Estimating the number of individuals exposed is tough, because this would require systematic sampling, which is not common. But CMFRI has begun astudy involving food pellets containing plastic in fish and whether it can damage the intestine.

But there is evidence from elsewhere showing that microplastics hurt species. For example, in one experiment, algae, which are at the base of the food chain, were not able to photosynthesise efficiently when exposed to 20 nanometre polysterene beads. Higher up in the food chain, mussels, when fed microplastics in a lab, developed a type of inflammation called granuloma, and grew slower than usual. Still higher, the Japanese Medaka, a fish species, has been shown to suffer from liver stress when it ingests marine microplastics. In the experiment, the researchers fed the fish three types of food – regular food, virgin microplastic and microplastic that had been left in the San Diego bay for three months. The researchers found that marine microplastics had higher levels of pollutants such as polychlorinated biphenyls than the virgin ones. Further, when the fish were fed all three feeds, the ones that ate plastic ended up with liver damage.

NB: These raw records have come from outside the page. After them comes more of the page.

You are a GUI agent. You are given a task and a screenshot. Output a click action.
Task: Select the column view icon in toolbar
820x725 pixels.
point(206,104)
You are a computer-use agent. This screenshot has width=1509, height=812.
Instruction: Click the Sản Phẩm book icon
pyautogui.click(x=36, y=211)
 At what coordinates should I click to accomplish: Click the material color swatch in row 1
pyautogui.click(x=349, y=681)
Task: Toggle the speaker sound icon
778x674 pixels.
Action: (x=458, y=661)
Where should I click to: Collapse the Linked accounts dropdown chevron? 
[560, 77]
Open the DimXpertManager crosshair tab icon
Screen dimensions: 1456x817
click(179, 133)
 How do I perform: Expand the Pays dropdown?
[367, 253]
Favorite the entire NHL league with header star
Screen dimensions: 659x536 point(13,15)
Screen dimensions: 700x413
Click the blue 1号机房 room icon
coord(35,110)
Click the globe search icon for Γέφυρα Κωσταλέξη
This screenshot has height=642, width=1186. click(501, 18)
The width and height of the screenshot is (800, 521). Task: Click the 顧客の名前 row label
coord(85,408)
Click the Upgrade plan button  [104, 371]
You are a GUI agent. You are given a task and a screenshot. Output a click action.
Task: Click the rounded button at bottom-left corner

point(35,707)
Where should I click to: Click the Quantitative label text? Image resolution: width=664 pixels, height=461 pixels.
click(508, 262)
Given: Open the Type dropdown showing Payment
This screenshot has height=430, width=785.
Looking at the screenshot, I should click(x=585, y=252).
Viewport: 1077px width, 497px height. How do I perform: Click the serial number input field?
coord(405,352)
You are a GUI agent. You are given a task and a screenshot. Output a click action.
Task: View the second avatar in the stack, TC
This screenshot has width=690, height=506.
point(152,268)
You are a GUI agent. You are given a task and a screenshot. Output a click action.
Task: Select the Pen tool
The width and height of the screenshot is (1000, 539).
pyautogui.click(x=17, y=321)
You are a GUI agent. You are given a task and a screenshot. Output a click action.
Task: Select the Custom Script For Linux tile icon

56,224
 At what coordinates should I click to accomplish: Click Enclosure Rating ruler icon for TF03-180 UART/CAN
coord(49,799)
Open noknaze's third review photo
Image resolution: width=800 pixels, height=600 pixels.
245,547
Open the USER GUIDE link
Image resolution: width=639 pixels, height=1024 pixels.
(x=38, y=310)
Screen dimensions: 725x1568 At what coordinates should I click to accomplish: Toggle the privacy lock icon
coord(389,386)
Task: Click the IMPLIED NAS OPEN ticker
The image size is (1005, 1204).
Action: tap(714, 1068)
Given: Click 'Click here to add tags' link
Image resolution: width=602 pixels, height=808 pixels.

Microplastics are as big a worry as macroplastics, says Mark Browne, an ecologist at the University of California, Santa Barbara. Plus, microplastics are more abundant in the water. Yet, few countries, including India have policies to minimise microplastic waste. Most Indian bans focus on large plastics.

What’s the best way to target microplastics? In a 2011 study, Dr. Browne showed that synthetic clothing was the largest contributor, given that each garment shed over 1900 fibres per wash. Yet, the U.S. plans to phase out microbeads in cosmetics by 2019, but has no policy on clothing yet.